_Exercise brief_. Copy out the records that follow, leaving every character as it is.

======

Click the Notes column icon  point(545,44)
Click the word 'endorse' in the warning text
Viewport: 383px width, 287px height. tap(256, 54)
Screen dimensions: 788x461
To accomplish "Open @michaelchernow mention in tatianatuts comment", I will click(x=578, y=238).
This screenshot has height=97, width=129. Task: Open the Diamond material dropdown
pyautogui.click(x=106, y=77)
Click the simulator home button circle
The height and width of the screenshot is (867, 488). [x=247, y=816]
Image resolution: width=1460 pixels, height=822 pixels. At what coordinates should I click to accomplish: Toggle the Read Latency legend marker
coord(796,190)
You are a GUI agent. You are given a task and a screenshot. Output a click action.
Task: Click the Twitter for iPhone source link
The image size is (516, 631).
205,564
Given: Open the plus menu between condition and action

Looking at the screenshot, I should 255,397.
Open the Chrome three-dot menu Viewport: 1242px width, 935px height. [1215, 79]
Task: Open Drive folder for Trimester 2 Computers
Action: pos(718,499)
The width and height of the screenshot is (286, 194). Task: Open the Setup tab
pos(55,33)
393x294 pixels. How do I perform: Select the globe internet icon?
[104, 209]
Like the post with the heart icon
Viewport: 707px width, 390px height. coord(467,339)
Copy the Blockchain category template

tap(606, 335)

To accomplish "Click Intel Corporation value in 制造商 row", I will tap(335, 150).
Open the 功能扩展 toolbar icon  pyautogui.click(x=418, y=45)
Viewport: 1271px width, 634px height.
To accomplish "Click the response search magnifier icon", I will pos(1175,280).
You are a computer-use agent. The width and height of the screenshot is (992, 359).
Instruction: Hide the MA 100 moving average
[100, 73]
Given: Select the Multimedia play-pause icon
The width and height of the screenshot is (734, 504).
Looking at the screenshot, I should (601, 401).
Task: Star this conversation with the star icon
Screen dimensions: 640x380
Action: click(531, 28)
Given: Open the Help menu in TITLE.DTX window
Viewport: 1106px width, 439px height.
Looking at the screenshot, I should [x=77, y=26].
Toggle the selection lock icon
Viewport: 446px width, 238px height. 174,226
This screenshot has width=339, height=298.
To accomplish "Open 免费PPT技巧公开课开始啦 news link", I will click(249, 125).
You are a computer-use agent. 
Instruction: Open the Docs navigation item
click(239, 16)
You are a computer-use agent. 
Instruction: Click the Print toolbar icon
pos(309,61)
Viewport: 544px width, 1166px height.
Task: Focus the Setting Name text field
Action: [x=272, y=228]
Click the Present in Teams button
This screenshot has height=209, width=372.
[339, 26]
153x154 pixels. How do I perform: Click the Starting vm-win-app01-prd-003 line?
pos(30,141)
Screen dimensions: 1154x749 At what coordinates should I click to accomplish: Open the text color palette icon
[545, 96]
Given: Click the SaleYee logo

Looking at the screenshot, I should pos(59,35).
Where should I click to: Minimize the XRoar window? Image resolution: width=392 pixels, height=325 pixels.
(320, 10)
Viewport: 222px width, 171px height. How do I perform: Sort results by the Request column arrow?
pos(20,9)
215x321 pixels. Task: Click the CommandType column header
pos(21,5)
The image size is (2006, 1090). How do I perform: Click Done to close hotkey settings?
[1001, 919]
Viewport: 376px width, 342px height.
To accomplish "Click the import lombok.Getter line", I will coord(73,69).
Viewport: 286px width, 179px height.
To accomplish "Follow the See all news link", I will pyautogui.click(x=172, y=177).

======

_Answer for this exercise_.
Click the Notes column icon  point(545,44)
Click the word 'endorse' in the warning text
Viewport: 383px width, 287px height. tap(256, 54)
Screen dimensions: 788x461
To accomplish "Open @michaelchernow mention in tatianatuts comment", I will click(x=578, y=238).
This screenshot has height=97, width=129. Task: Open the Diamond material dropdown
pyautogui.click(x=106, y=77)
Click the simulator home button circle
The height and width of the screenshot is (867, 488). [x=247, y=816]
Image resolution: width=1460 pixels, height=822 pixels. At what coordinates should I click to accomplish: Toggle the Read Latency legend marker
coord(796,190)
You are a GUI agent. You are given a task and a screenshot. Output a click action.
Task: Click the Twitter for iPhone source link
The image size is (516, 631).
205,564
Given: Open the plus menu between condition and action

Looking at the screenshot, I should 255,397.
Open the Chrome three-dot menu Viewport: 1242px width, 935px height. [1215, 79]
Task: Open Drive folder for Trimester 2 Computers
Action: pos(718,499)
The width and height of the screenshot is (286, 194). Task: Open the Setup tab
pos(55,33)
393x294 pixels. How do I perform: Select the globe internet icon?
[104, 209]
Like the post with the heart icon
Viewport: 707px width, 390px height. coord(467,339)
Copy the Blockchain category template

tap(606, 335)

To accomplish "Click Intel Corporation value in 制造商 row", I will tap(335, 150).
Open the 功能扩展 toolbar icon  pyautogui.click(x=418, y=45)
Viewport: 1271px width, 634px height.
To accomplish "Click the response search magnifier icon", I will pos(1175,280).
You are a computer-use agent. The width and height of the screenshot is (992, 359).
Instruction: Hide the MA 100 moving average
[100, 73]
Given: Select the Multimedia play-pause icon
The width and height of the screenshot is (734, 504).
Looking at the screenshot, I should (601, 401).
Task: Star this conversation with the star icon
Screen dimensions: 640x380
Action: click(531, 28)
Given: Open the Help menu in TITLE.DTX window
Viewport: 1106px width, 439px height.
Looking at the screenshot, I should [x=77, y=26].
Toggle the selection lock icon
Viewport: 446px width, 238px height. 174,226
This screenshot has width=339, height=298.
To accomplish "Open 免费PPT技巧公开课开始啦 news link", I will click(249, 125).
You are a computer-use agent. 
Instruction: Open the Docs navigation item
click(239, 16)
You are a computer-use agent. 
Instruction: Click the Print toolbar icon
pos(309,61)
Viewport: 544px width, 1166px height.
Task: Focus the Setting Name text field
Action: [x=272, y=228]
Click the Present in Teams button
This screenshot has height=209, width=372.
[339, 26]
153x154 pixels. How do I perform: Click the Starting vm-win-app01-prd-003 line?
pos(30,141)
Screen dimensions: 1154x749 At what coordinates should I click to accomplish: Open the text color palette icon
[545, 96]
Given: Click the SaleYee logo

Looking at the screenshot, I should pos(59,35).
Where should I click to: Minimize the XRoar window? Image resolution: width=392 pixels, height=325 pixels.
(320, 10)
Viewport: 222px width, 171px height. How do I perform: Sort results by the Request column arrow?
pos(20,9)
215x321 pixels. Task: Click the CommandType column header
pos(21,5)
The image size is (2006, 1090). How do I perform: Click Done to close hotkey settings?
[1001, 919]
Viewport: 376px width, 342px height.
To accomplish "Click the import lombok.Getter line", I will coord(73,69).
Viewport: 286px width, 179px height.
To accomplish "Follow the See all news link", I will pyautogui.click(x=172, y=177).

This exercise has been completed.